British vessels trading in China are manned entirely with Chinese crews. During the dock strike in Britain, in August, 1911, the dockers refused to handle the cargoes of vessels which employed Chinese. China then entered a claim for damages, because her citizens were ill-treated, and the Chinese guilds threatened to embarrass the British vessels when they returned to load in the East. The writer has had some experience with such a situation in Hongkong, where the British government exercises a strong hand in preventing the spread of stevedore strikes. The use of the boycott in China calls for special study. In no land is it more in use. It is a powerful weapon for securing justice when laws and diplomacy fail either because of weakness or venalty. China, of course, has no navy to support her diplomacy. Recent boycotts in China have been the following: In 1904 the merchant guilds of Canton and Hongkong desired to support, among other things, China’s protest against the American Exclusion Act. A boycott of American goods and American ships was ordered, and the loss to American trade ran into the millions. In 1908 the Japanese landed arms for pirates in Macao, South China, and with the powerful Japanese navy compelled the Chinese officials who had seized the smuggling steamer Tatsu Maru to give her up. The Chinese guilds of Hongkong and Canton then boycotted Japanese ships, causing the Toyo Kisen Kaisha a loss of millions in earnings and a deficit of $300,000 for the year’s operation. Japan probably would have again declared war on China with this excuse if she had not feared America’s naval support of China’s general cause under the Hay “non-partition of China” policy. The loss to Japan ran into many millions. In 1910 the same body of Chinese guilds boycotted American trade as a reply to the long and costly detainment of Chinese on Angel Island, San Francisco.
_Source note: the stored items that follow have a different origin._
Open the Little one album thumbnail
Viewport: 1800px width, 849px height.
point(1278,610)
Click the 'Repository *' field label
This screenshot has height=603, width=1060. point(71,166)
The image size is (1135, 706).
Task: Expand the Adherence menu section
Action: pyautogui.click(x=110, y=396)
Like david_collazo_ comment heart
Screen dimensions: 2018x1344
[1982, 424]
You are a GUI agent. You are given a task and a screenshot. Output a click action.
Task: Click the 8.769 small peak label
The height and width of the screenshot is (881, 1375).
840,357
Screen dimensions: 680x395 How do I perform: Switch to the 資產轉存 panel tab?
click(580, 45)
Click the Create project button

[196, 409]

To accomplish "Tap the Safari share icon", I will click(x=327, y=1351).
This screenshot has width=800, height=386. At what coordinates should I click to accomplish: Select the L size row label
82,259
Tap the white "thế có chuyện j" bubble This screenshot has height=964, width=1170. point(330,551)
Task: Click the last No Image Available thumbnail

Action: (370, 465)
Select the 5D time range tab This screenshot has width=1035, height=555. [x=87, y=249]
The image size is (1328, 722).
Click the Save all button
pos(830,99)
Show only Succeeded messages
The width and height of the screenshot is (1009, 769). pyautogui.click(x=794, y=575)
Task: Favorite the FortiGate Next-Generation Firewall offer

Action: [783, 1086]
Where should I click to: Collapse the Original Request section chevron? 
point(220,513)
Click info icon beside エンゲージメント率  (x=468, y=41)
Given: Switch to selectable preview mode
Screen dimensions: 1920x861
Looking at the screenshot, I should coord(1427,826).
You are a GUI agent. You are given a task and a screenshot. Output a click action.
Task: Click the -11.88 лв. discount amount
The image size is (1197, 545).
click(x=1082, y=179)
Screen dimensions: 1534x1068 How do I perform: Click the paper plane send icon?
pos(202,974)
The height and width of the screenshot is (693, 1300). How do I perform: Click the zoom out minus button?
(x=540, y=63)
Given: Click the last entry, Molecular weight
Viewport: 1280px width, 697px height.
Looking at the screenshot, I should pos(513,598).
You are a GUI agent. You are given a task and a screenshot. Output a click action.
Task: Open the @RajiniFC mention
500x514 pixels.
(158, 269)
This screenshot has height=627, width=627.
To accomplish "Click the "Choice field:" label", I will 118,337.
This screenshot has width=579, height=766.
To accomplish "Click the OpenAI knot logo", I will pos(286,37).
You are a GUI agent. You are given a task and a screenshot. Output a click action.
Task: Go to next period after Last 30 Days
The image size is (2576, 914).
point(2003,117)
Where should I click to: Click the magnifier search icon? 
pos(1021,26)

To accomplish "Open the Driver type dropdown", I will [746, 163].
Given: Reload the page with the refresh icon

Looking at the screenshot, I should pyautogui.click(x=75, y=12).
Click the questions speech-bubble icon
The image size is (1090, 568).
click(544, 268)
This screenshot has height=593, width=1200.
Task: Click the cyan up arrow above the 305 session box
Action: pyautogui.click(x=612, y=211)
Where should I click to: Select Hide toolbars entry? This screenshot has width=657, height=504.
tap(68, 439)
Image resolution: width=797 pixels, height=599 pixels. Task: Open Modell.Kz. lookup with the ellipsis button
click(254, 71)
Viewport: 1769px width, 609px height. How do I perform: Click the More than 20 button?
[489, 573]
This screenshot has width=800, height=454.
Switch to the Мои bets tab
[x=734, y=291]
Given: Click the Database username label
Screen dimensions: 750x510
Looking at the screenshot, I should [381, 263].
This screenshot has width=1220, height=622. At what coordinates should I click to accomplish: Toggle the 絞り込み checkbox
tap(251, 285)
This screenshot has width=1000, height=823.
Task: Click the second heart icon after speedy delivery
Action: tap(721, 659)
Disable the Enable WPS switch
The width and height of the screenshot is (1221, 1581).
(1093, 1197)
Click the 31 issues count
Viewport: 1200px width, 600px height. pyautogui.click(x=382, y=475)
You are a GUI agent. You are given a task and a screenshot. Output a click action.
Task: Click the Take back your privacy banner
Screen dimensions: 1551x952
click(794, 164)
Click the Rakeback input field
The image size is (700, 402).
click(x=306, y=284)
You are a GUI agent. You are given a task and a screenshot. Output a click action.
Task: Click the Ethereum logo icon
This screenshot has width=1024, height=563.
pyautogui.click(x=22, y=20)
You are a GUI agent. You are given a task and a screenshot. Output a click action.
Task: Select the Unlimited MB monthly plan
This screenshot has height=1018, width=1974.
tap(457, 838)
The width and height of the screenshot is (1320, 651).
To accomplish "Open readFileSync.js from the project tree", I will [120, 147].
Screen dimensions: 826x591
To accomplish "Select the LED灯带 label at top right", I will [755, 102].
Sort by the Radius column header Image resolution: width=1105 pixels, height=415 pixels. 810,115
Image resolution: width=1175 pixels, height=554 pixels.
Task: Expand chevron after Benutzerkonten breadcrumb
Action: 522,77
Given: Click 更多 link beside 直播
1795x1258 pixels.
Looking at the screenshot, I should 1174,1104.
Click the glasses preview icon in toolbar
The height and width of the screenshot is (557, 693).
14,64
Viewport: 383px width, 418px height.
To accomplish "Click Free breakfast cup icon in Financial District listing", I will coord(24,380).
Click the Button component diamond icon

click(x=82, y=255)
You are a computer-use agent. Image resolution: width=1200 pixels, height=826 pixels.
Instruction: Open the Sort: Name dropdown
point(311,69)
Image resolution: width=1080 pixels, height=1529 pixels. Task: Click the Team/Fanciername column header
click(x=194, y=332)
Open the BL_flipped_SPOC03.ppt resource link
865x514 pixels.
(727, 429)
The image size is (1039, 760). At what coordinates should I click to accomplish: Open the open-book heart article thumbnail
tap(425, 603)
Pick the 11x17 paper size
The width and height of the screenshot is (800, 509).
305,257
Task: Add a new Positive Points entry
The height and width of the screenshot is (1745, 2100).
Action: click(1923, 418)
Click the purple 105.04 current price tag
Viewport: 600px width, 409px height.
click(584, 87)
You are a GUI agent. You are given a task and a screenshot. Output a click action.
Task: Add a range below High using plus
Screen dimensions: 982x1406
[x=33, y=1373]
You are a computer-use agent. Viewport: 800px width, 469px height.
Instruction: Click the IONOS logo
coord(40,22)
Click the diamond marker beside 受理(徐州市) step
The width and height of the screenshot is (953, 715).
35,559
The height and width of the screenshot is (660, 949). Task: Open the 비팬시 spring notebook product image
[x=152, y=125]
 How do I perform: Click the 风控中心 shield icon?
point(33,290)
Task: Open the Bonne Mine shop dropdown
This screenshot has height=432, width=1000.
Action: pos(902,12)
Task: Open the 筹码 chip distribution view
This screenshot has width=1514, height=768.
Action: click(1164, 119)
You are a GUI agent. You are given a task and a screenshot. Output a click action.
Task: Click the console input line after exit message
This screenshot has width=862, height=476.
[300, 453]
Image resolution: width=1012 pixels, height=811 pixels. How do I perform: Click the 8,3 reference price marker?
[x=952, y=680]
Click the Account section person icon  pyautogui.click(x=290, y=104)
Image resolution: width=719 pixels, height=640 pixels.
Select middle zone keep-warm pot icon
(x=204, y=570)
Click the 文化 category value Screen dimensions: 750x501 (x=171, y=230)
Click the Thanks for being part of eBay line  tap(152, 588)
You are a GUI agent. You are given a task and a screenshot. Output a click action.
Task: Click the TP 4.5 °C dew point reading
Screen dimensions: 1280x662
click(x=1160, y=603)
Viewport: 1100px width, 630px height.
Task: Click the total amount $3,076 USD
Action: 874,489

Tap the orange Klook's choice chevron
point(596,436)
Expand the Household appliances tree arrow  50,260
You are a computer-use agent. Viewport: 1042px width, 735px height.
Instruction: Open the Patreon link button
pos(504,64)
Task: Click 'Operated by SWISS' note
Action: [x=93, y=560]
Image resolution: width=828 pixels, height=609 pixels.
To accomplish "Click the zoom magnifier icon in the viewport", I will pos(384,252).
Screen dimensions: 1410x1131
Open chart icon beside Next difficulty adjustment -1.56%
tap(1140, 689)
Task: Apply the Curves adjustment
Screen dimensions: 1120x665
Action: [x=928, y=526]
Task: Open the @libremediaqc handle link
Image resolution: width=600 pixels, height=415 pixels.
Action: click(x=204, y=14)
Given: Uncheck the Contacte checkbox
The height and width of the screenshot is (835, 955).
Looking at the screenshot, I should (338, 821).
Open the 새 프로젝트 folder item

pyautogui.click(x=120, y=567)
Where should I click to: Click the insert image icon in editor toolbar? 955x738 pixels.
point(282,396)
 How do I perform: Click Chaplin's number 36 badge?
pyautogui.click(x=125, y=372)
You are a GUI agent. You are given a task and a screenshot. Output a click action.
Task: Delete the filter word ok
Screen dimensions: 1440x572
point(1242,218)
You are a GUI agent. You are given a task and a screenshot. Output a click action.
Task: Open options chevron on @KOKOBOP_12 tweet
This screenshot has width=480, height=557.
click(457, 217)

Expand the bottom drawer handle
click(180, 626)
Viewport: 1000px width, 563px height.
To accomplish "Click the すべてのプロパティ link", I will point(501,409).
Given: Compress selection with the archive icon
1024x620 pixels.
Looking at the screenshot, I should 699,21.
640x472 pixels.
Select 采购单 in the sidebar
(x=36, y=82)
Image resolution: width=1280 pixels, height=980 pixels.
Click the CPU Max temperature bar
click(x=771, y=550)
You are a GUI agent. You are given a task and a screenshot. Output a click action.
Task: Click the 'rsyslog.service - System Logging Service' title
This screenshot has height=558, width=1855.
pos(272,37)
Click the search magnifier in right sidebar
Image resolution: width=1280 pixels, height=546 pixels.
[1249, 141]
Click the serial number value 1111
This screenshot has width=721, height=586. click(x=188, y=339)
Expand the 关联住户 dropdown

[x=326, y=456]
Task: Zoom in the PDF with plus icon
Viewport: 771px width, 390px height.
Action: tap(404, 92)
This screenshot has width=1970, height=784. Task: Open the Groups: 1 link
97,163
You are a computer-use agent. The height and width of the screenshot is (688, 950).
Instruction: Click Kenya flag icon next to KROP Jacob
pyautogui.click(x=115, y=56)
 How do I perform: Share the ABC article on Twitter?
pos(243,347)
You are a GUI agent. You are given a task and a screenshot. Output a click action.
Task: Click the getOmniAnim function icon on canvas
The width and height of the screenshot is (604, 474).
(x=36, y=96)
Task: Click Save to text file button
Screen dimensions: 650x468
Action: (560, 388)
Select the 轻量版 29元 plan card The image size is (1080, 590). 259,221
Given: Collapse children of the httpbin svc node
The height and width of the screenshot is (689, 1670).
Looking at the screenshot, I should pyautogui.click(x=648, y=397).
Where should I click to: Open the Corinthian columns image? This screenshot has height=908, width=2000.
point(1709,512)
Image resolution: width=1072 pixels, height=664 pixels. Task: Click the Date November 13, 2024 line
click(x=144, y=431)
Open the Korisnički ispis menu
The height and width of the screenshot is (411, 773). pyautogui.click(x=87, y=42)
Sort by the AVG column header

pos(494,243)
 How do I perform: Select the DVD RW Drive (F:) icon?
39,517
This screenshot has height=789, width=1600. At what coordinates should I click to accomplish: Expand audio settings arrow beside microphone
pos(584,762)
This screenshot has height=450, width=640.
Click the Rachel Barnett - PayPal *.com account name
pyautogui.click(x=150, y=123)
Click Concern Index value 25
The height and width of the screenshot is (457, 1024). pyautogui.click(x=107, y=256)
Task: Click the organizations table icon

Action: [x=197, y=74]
We shall hear more and more of international boycotts by the Chinese, and should study the question. They hover on the borderland of justice, and are recommended by many of the women’s clubs of America in dealing with monopolies. They will be misunderstood. They will produce much annoyance and trouble. They are mighty weapons in the hands of the clannish Chinese. Many fortunes of millionaires were really produced by boycotts. For instance, Mr. B controls the X railway, which latter has used the Y railway as a connection for freight. Mr. B wants to buy the Y railway for a song. He diverts all the freight he can to the Z railway, and when the Y railway fails, he buys its stock for a song. Then he restores the freight of the X railway to the Y railway, whose earnings rise and make his fortune, which is immediately entrenched under nonretroactive and nonrestitution laws. In China the boycott is only used by the guilds for patriotic purposes. Of course, we traders in America and Britain object because we suffer, but looking with Chinese eyes and with a world-economical vision at the matter, we must admit that the Chinese guilds are not ignoble or selfish and that their use of the boycott is a mighty diplomatic weapon. It has humbled Japan without the use of a soldier or a thirteen-inch broadside. By threatening a boycott, Wu Ting Fang and the Shanghai Assembly at the darkest hour of the republican revolution, prevented certain nations from making a loan to the imperialists, which was the most brilliant and potential move of the revolution. It really won for the southern cause, the military capture of Nanking following as a matter of course. Let Japan, Russia and others beware how they take advantage of China, whether in Manchuria, the Yangtze provinces, Shangtung, Yunnan, Szechuen or other provinces, or territories like Tibet, Mongolia and Turkestan; the Chinese guilds with their boycott are a sure refuge in time of trouble, back of any failing walls of arms, finance or diplomacy.